→ GIVEN EXERCISE
Starting at the line that contains "You are a computer-use agent. This" and ending at the last of the entries, rewrite those lines with "Switch to" changed to "Open" and everything else left as it is. Leave the pictures out.

→ LISTED ENTRIES
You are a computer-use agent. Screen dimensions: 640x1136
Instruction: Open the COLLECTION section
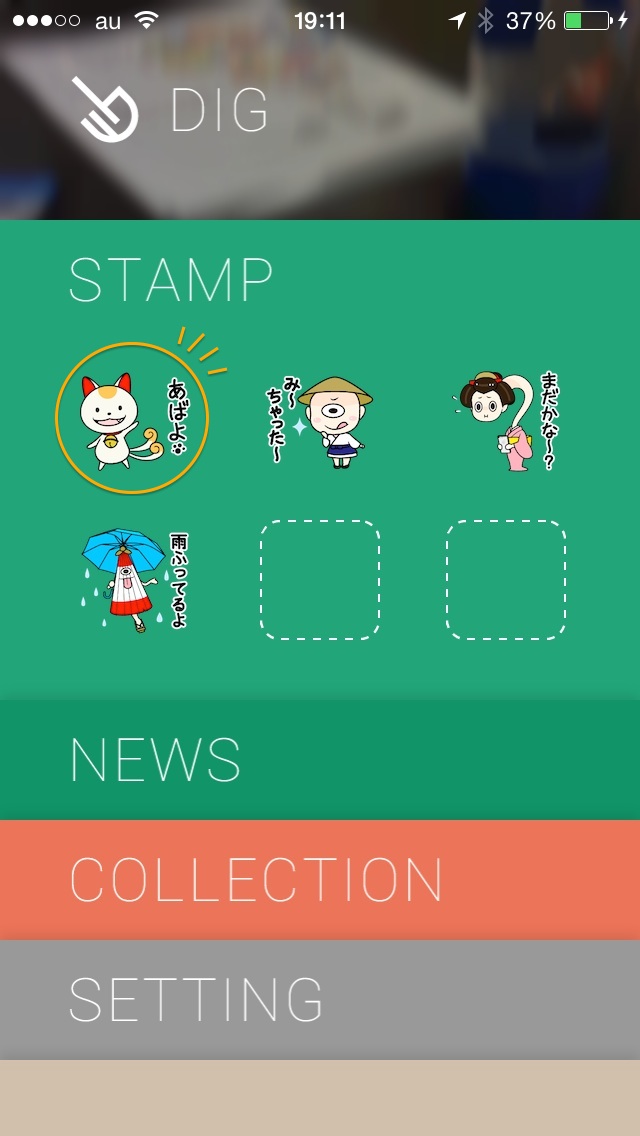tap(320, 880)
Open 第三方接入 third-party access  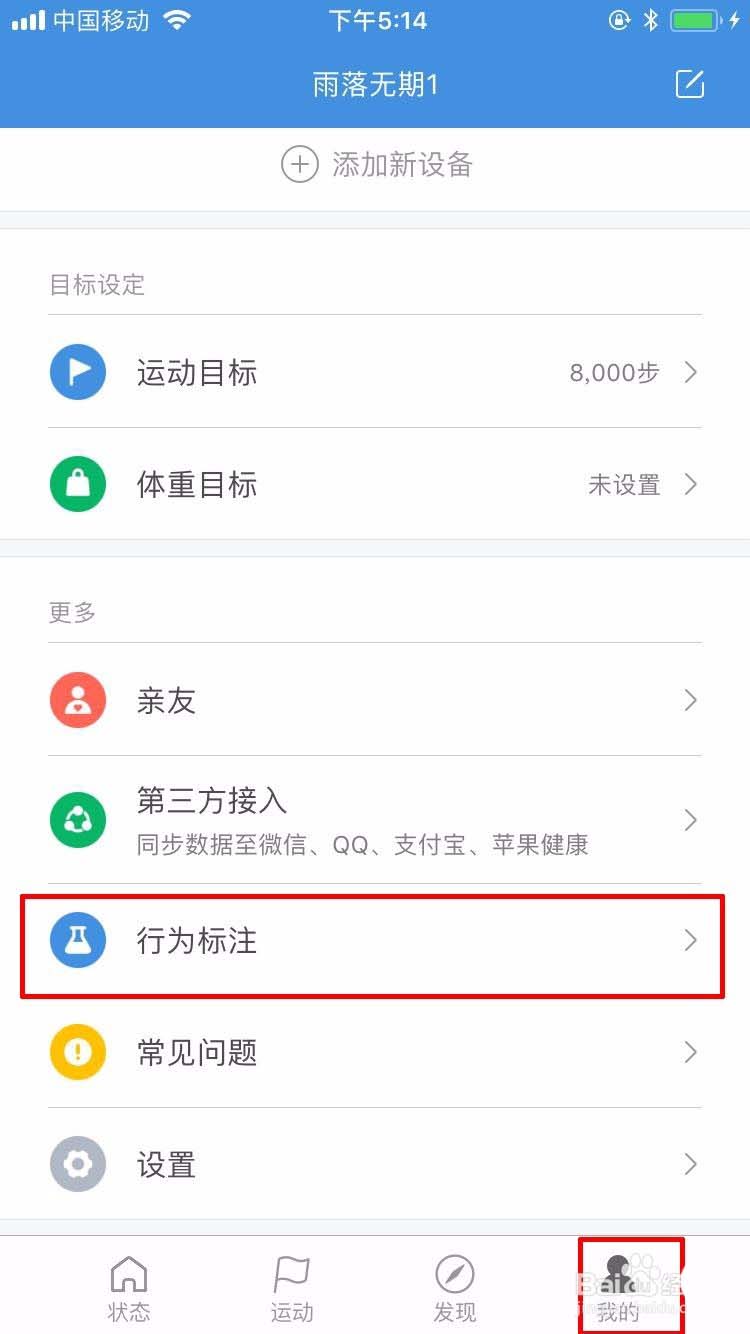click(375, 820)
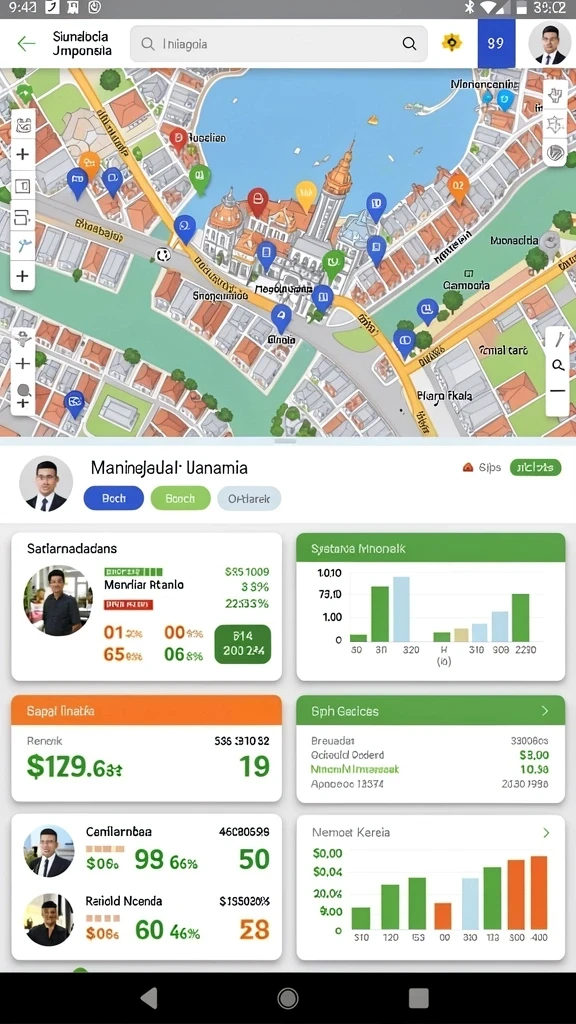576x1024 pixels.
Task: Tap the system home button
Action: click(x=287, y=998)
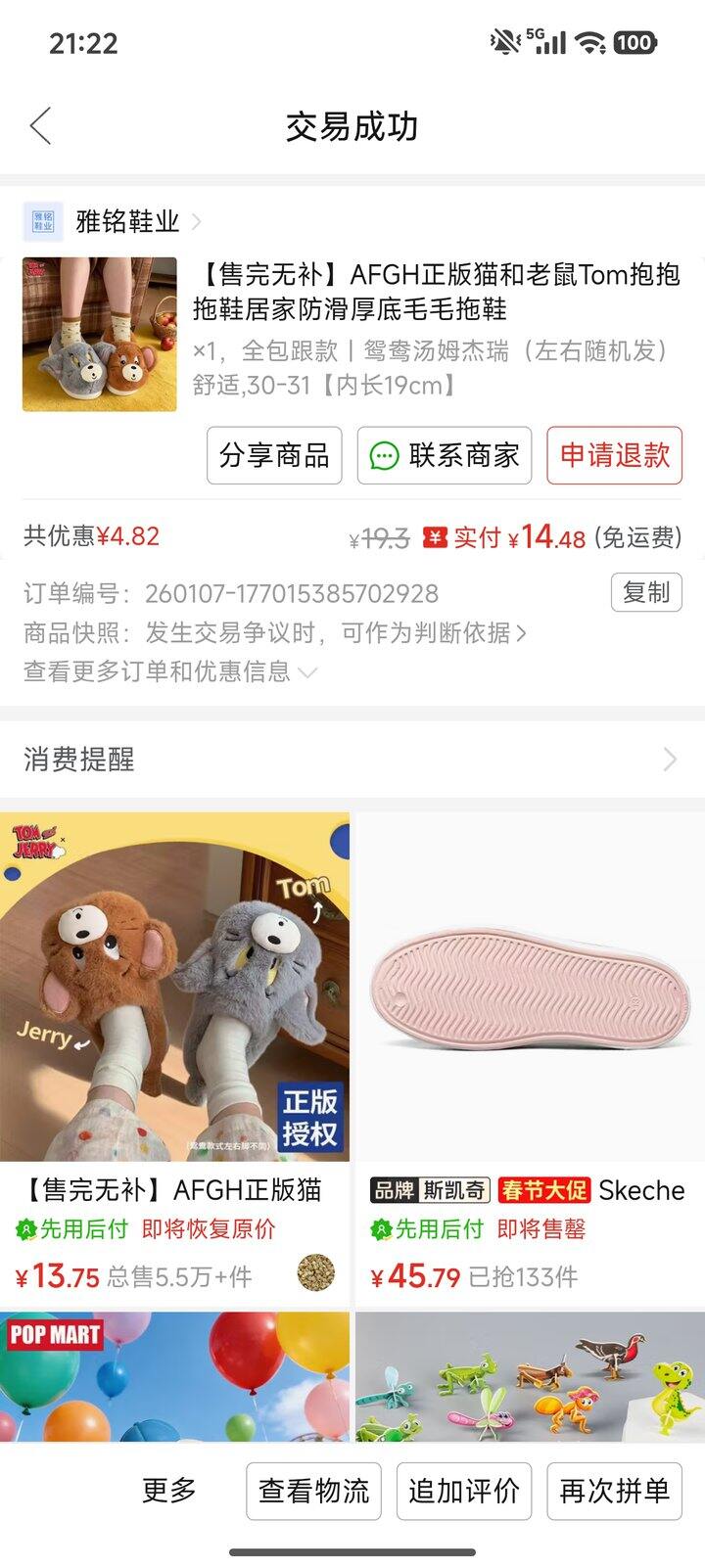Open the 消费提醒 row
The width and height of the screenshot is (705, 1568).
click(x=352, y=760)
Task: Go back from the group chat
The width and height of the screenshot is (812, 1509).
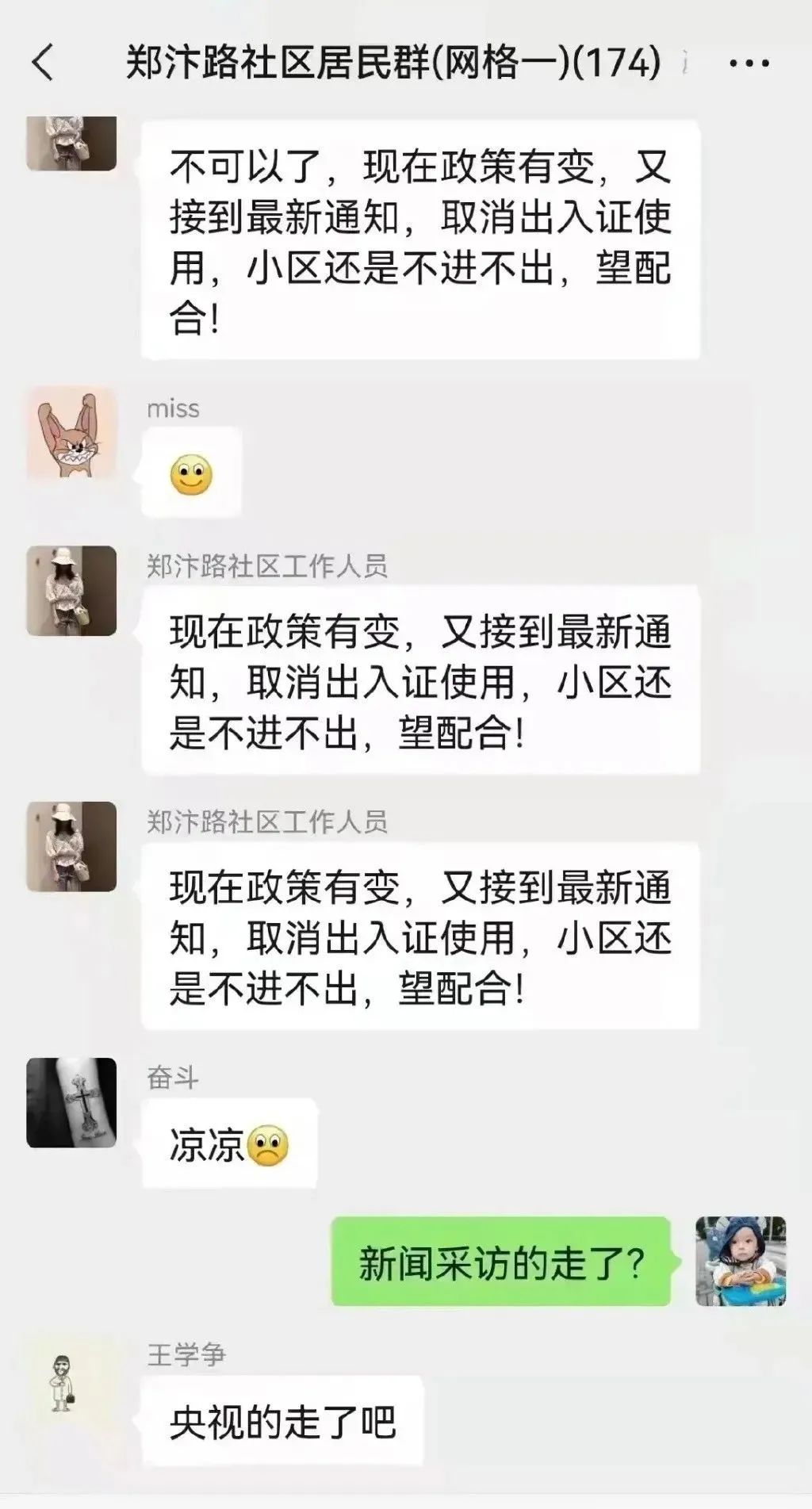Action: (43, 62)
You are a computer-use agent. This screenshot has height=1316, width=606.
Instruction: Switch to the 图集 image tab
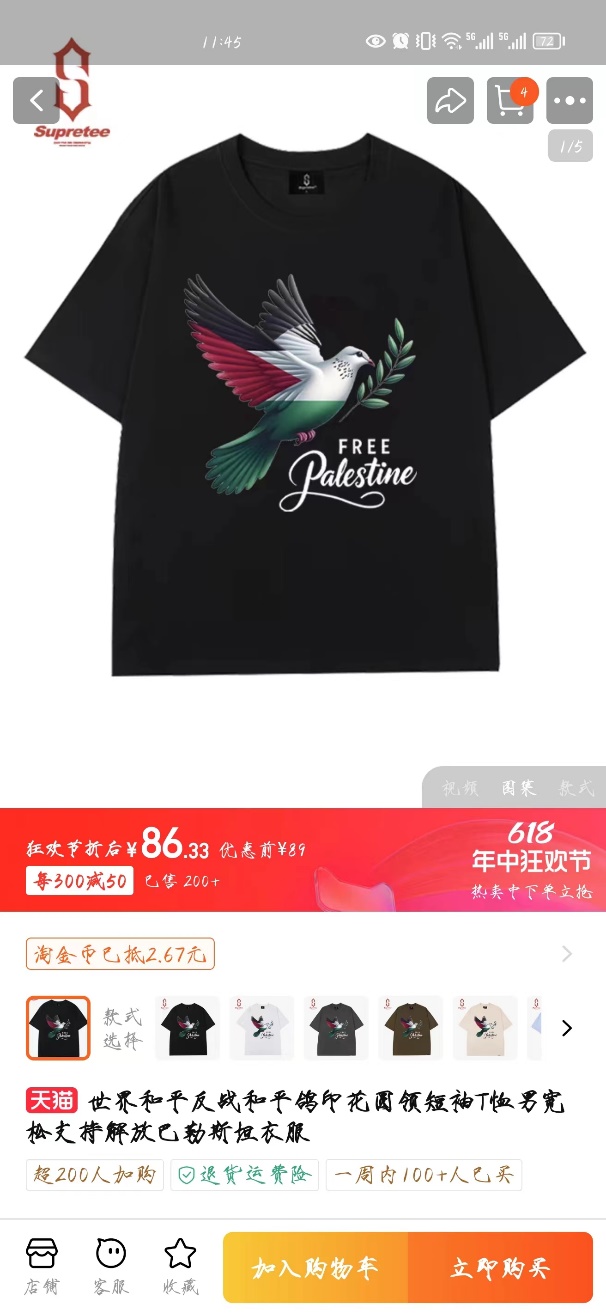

→ OUTPUT
You are a computer-use agent. This screenshot has height=1316, width=606.
Instruction: Open the 图集 image tab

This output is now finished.